Tuesday, December 10, 2019

Reading notes on Chapter 6 of The Jewish Question: History of a Marxist Debate By Enzo Traverso

By Enzo Traverso 
Translated by Bernard Gibbons
Brill, [2018]


The below are my underlinings/highlightings of Traverso. My own thoughts appear, if at all, as [N.B.].
Jay



Chapter 6: Gramsci and the Jewish Question


[Gramsci has zero to do with the continuity of revolutionary Marxism.  He, like Benjamin and the Frankfurters, have been embraced by petty bourgeois radicals and academics who traded curiosity or support for independent working class political action for the companionable teat of bourgeois public opinion every time the working class vanguard suffered a reverse or defeat.  The luxury of a Gramsci is that his obscurantism can be molded into any accommodation with academic and political fashion. Need to denigrate technology or historical materialism? Gramsci can mean that, too. The petty bourgeois academic left will never embrace Lenin and Trotsky over someone like Gramsci; their political clarity is too stark for comfort.  JR]

....The Jews barely figure in Gramsci's writings. In prison, he read and even partly translated Marx's Zur Judenfrage,1 but Jewish history never became an object of investigation for the Italian Marxist. He devoted to this topic solely some fragmentary observations in his 1932 correspondence with his sister-in-law, Tatiana Schucht, who had told him of her impressions of a film dealing with Polish anti-Semitism during the First World War. Furthermore, these references were confined to the Jewish Question in Italy, a country where political emancipation and cultural assimilation appeared as irreversible achievements (the fascist regime's 'race laws', which followed the alliance with Nazi Germany, were introduced only in 1938, one year after Gramsci's death).

....Gramsci is an outstanding figure of inter-war Marxism. It is possible to check, through his writings, the extent to which the paradigm of assimilation achieved a kind of normative value in Marxist thought. In spite of his radically anti-positivistic conception of Marxism as a 'philosophy of praxis', which did not fit in easily with Kautsky and Lenin's evolutionism, he did not criticise the dogma of Jewish assimilation as the natural outcome of historical development. 

...., he denied the status of nation to the Jews, repeating the arguments already developed by Kautsky and Stalin: namely, the lack of economic, cultural, linguistic, territorial, and state unity that had characterised the Jewish Diaspora for centuries.

....he did not hesitate to recognise the right of Jewish communities to 'cultural autonomy' (in language, schooling, and so forth) and even 'national autonomy', where they 'in one fashion or another inhabited a definite territory'. 

..... His vision of Jewish assimilation as an ineluctable process, nonetheless, was deduced from an analysis of Italian history rather than from a universal historical schema (like in Kautsky). 

....Different from Russia, Germany, Austria, or even France, anti-Semitism in Italy was neither a political strategy nor a widespread hostility toward the Jews, but rather the vestige of religious prejudices in popular language and mentality. 

....the treaty between the Catholic Church and the fascist regime in 1929 implied no discriminatory measures against the Jewish community.

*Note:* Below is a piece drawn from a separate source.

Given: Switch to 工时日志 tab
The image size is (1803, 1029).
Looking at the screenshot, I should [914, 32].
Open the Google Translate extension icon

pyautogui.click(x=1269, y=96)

To his friend Piero Sraffa, who did not completely share this point of view, he responded that the situation of unfrocked priests, condemned by the Lateran treaty to become true 'pariahs', was much worse than that of the Jews.

....in a 1932 letter, he reverted to the conception of anti-Semitism as popular hostility toward the Jewish usurer. Here, anti-Semitism was perceived as a socio-economic phenomenon, where the religious element was only superficial and accessory. Hatred for the usurer was a generalised social practice of which anti-Semitism represented only a particular variant.  

....Gramsci did not see the Jews as the bearers of a distinct culture – the Jew in himself – but only as the mirror of an external attitude of hostility, a product of anti-Semitism; second, he identified modernity with Jewish assimilation, inasmuch as its advent implied the progressive elimination of feudality, the secularisation of  

....culture and, consequently, the political emancipation of the Jews. These observations were fundamentally similar to Kautsky's analysis, but were deduced from Italian history. Writing in a country where anti-Semitism always had been a privileged field of Catholic propaganda, Gramsci stressed its the religious dimension.